Send me an e-mail (sevenstarsinsider@gmail.com) and I’ll share your thoughts – anonymously, of course.

 Photo – Fabzz

Cantor Gaming Rumored To Take Over Caesars Sportsbooks (again)

The rumors about Cantor Gaming taking over Caesars Entertainment sportsbooks are out there again. This rumor has been around for over a year. After all, it takes a while for such large companies to turn the battleship negotiate a deal.

This is just a tweet from a source I don’t know, but I’ve been following this since the initial rumor and everyone I’ve spoken to thinks that this a) makes sense and b) is inevitable.

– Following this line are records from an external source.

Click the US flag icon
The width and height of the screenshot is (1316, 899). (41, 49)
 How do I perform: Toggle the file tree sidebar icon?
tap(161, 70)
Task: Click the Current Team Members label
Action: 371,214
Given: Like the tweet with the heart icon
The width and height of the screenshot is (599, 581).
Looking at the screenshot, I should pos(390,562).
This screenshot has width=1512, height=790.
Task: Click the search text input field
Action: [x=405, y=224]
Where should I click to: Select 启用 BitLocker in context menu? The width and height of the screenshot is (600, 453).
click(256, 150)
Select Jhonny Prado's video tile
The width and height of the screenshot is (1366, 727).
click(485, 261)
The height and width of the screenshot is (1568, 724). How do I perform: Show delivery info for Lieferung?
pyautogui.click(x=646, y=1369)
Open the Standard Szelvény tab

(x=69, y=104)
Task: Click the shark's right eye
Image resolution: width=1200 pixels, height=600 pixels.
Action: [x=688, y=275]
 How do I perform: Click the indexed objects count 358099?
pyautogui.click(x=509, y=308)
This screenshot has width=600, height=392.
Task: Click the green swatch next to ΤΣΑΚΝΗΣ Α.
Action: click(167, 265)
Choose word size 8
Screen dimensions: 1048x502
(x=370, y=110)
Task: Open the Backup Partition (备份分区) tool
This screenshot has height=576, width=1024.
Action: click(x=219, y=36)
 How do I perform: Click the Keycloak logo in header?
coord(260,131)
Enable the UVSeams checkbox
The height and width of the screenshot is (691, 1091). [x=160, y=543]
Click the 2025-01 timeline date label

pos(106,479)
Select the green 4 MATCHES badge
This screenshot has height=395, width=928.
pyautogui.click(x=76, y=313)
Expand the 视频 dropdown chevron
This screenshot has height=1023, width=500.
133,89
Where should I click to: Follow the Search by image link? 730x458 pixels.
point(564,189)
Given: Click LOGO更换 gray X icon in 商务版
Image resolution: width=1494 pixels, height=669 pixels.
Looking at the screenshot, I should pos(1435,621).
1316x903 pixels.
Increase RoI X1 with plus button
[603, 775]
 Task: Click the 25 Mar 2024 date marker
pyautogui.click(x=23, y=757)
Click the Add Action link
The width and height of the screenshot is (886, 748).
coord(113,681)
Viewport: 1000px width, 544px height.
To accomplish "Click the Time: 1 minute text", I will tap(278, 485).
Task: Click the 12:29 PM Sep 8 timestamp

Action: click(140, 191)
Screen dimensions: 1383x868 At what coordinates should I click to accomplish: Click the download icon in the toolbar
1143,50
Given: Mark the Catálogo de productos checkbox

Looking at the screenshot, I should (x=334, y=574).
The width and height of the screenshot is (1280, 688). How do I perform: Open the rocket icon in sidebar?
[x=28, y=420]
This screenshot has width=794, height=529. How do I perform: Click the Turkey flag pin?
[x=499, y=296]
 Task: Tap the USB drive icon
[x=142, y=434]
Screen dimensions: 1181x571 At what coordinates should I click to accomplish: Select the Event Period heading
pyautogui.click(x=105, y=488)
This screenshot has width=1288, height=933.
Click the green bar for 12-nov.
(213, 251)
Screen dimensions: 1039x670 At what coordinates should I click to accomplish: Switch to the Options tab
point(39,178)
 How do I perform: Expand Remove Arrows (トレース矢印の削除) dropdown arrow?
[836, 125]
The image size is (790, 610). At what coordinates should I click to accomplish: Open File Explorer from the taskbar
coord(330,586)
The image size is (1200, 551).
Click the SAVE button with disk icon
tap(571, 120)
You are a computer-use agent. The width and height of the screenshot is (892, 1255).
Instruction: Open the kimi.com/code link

Caesars has been partnering with more companies then ever before and this is a natural partner. This is low-risk for Caesars Entertainment since sportsbooks only produce about 1% of gaming revenue for casinos and potentially improves infrastructure in their casinos.

January 1 allows Cantor Gaming some time to set up operations in the sportsbooks throughout Nevada in time for the Super Bowl. Remember, Caesars has properties in Laughlin, Reno and Lake Tahoe in addition to Las Vegas.

If the rumor is true this time we should expect an announcement later this year and construction to begin on a new Caesars Palace sportsbook. If they can replicate the beautiful Venetian sportsbook, Caesars Palace will have a beautiful new centerpiece for their casino at little cost.

I’m looking forward for this deal to become official so I can dig a little deeper.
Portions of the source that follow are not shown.